Last year, on May 4th, I rode my bicycle to the Waalsdorpervlakte, a place where more than 250 Dutch Resistance were executed by the Germans during the World War II. It is one of the main locations for mourning during the Dutch Remembrance of the Dead (Dodenherdenking).
People of all ages started lining up a kilometer away. I stood there by myself in line amongst the crowd of thousands, and was surprised at how quiet it was. Living in the Netherlands this was one moment, in a year's time, where there was almost complete silence in a crowded public place. I could tell that this ceremony is taken very seriously by those in attendance. I felt honoured to witness the commemoration.
As I slowly walked along in silence with thousands of locals, a loud bell rang out in the distance. Just before 8 p.m. it paused for a trumpeter's "signal" to be played, followed by two minutes of silence and the Dutch National Anthem. When the ominous bell resumed, we began walking again towards the monument.

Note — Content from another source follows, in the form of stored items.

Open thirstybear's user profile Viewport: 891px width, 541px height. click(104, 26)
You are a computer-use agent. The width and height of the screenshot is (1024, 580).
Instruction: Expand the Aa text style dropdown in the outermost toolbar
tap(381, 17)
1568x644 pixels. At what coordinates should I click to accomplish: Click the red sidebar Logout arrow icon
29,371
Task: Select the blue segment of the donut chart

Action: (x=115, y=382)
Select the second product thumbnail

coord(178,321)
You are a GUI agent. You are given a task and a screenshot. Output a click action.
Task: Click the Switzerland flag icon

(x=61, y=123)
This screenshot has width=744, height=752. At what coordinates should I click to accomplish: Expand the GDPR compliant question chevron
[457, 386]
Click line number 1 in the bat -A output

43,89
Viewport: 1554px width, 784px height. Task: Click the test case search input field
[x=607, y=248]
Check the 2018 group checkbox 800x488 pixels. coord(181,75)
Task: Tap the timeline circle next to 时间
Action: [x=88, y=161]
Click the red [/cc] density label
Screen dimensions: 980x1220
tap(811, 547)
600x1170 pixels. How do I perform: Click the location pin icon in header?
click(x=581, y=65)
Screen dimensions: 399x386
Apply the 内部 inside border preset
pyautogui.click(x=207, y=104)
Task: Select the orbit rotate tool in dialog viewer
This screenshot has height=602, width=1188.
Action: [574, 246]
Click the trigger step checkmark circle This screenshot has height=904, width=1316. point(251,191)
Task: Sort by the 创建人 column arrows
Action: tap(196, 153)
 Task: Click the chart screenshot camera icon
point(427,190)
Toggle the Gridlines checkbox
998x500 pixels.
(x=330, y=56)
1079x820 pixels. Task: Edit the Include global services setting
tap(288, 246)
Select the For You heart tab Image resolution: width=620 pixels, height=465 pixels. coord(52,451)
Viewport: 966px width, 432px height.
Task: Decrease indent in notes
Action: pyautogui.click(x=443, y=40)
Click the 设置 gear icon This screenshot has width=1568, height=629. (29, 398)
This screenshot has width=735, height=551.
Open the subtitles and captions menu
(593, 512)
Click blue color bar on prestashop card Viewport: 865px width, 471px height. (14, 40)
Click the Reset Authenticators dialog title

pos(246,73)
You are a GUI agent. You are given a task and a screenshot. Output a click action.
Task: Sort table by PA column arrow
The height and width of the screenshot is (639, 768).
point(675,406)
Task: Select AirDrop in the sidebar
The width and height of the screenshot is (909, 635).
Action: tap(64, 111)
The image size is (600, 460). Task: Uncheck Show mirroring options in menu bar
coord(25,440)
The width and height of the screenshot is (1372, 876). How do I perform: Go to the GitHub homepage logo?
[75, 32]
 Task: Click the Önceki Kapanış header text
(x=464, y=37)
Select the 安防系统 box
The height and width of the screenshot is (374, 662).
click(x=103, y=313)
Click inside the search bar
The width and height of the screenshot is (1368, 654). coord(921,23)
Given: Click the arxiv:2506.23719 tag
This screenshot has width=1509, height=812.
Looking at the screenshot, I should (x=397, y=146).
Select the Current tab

At the monument, coloured acorns in the shape of the Dutch flag lay in front of torches, wreaths and crosses. It gave me a familiar, yet different, feel than Remembrance Day back in Canada. We were at the exact place where people were killed during the war, and the people around me could be their decendants. It was literally "close to home."
After passing the main monument, I walked up a sand dune where the massive bell rang out. It shakes your soul, it's so loud. This was one of many experiences in The Netherlands that I won't soon forget.
Tomorrow will be Liberation Day (Bevrijdingsdag), a massive party and sharp contrast to the mourning and atmosphere of this day. I am happy to witness the freedom of the Dutch people daily, and proud that Canadians played an important role here 71 years ago in their liberation from suffering and oppression.